Milan probably isn’t the first city to come to mind when you think of Italy — who could go without visiting Rome or Venice? I’d been to Italy before to visit family and more tourist-friendly spots, but the longest I’d ever stayed in the country’s second largest city, home to around five million people, was three hours on my way through to Switzerland.
After completing a study exchange in Central Italy, visiting family in the south and spending a few days with a friend in Veneto, I found myself on a packed train bound for Milano Centrale where I was going to spend two weeks with a friend and her family over Christmas.
Whenever I’d speak to Italians about how I wanted to go back to Milan and explore the city, they’d always tell me I was stupid, that i milanesi are cold and rude and the city is grey, industrial and dirty. In other words, I was going to have a shit time.
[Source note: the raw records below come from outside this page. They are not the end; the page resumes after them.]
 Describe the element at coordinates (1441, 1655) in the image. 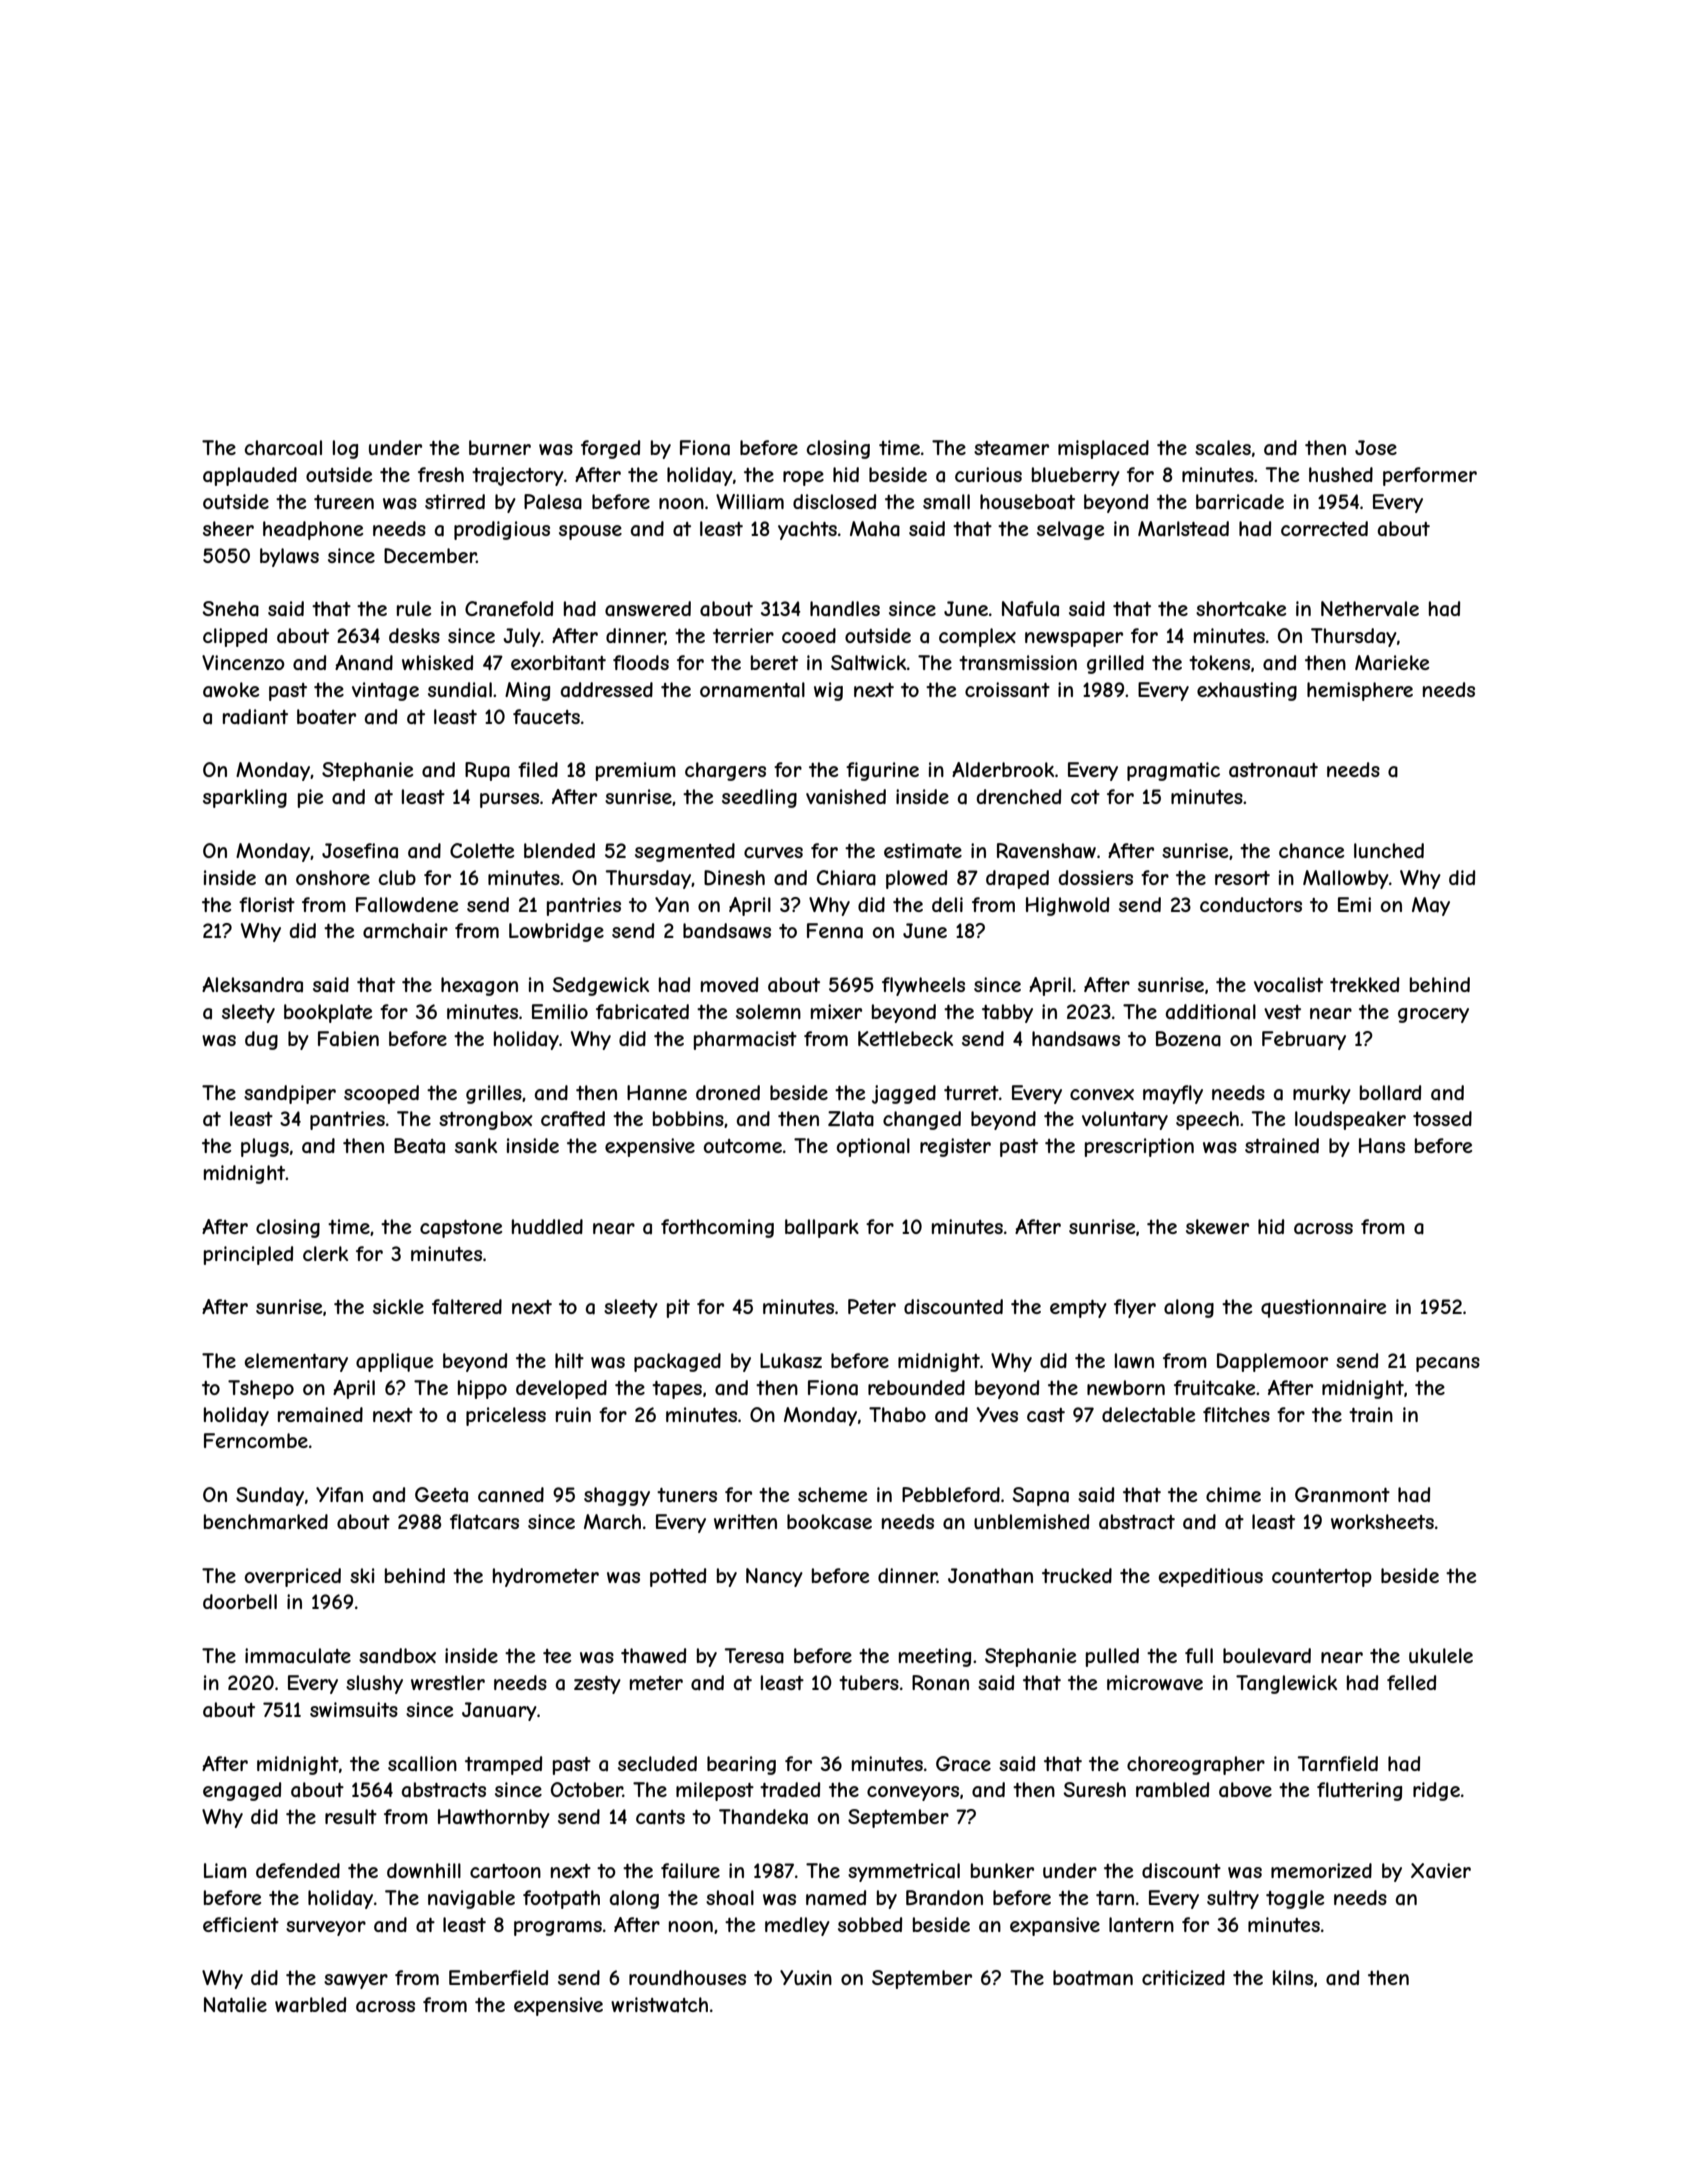

I see `ukulele` at that location.
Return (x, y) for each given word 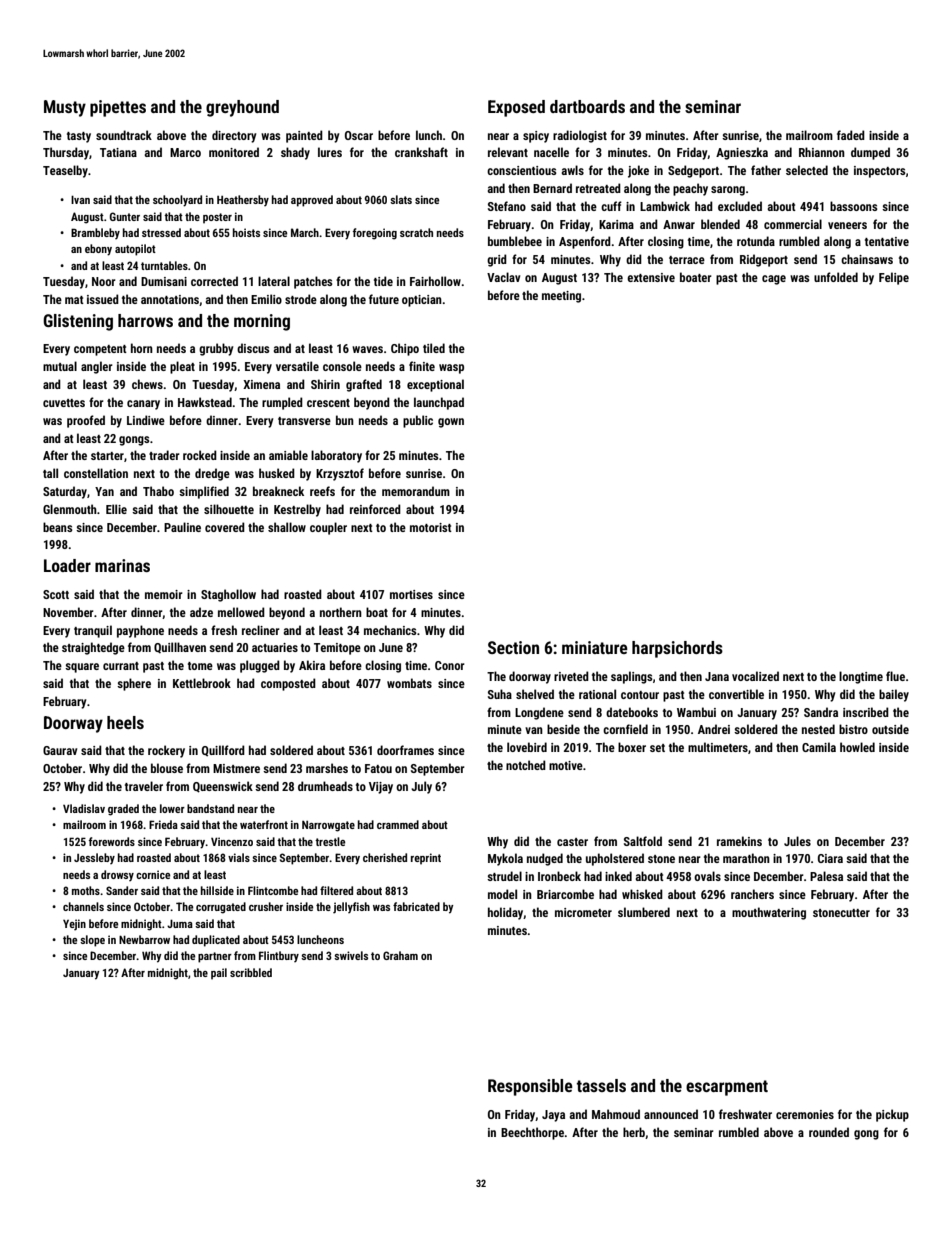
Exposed (516, 108)
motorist (431, 527)
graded (123, 810)
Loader (67, 565)
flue (895, 676)
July (421, 787)
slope (92, 941)
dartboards (587, 106)
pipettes (118, 108)
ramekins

What I found when I got off the train couldn’t have been more different. I saw a warm, thriving, clean (okay, so it was a little gritty but who doesn’t love a bit of that?) and internationally connected yet very Italian city. The streets were open and bustling, old palaces and galleries stood perfectly maintained next to colourful apartments and busy shops. People were out in groups, hopping on and off the iconic trams and visibly enjoying life.
What surprised me most, however, was how seamlessly I could blend into a city completely foreign and new to me. In Australia we have this idea that Italians have dark skin and dark features, but as a half-Italian with a German father whose origins are in Berlin, I didn’t inherit many of those dark features from my mother. Milan is a multicultural city in the north close to Switzerland, France and Austria where it’s not uncommon for people to have blue eyes, orange hair, or like me, light to dark brown features.
It’s a strange feeling being able to fit into a place you’ve never been. Usually when travelling overseas you’re an outsider, you know you don’t speak the same language, look, or even dress the same way as many of the locals. In Lombardia with my friends, however, I felt like I could simply slip in to the city and explore without being treated like a dumb, English-speaking tourist which was ultimately a huge benefit since I was in the country to learn Italian in the first place. I was given a more intimate look into the local culture and language — something that isn’t often granted to tourists.
Sure, we did some things only tourists do. We climbed the Duomo and took corny pictures of the cityscape from the rooftop, but we also went to quarters most visitors would never step foot in and enjoyed the Italian lifestyle the Milanese way. At museums and galleries like the Museo del Novecento, I was spoken to only in Italian; when ordering espresso at coffee bars nobody initiated conversation in English; on the streets I was often asked by Italians which metro stop we were at or for directions around town.
It was only after people heard my accent that they would either shit themselves at the thought of having to speak English or they’d look me up and down wondering how someone who looked like them and could speak their language seemed so different.
Fitting into a foreign place is strange but great. You get the benefits of constantly practising another language, people don’t treat you differently because you’re a foreigner, you meet and talk to people on a more personal level and you don’t have street vendors pushing crappy umbrellas in your face because it’s about to rain — ‘hi sir special price just for you’. The city took me in with open arms, my friends made sure I experienced as much as possible and I did it all just like a local Milanese.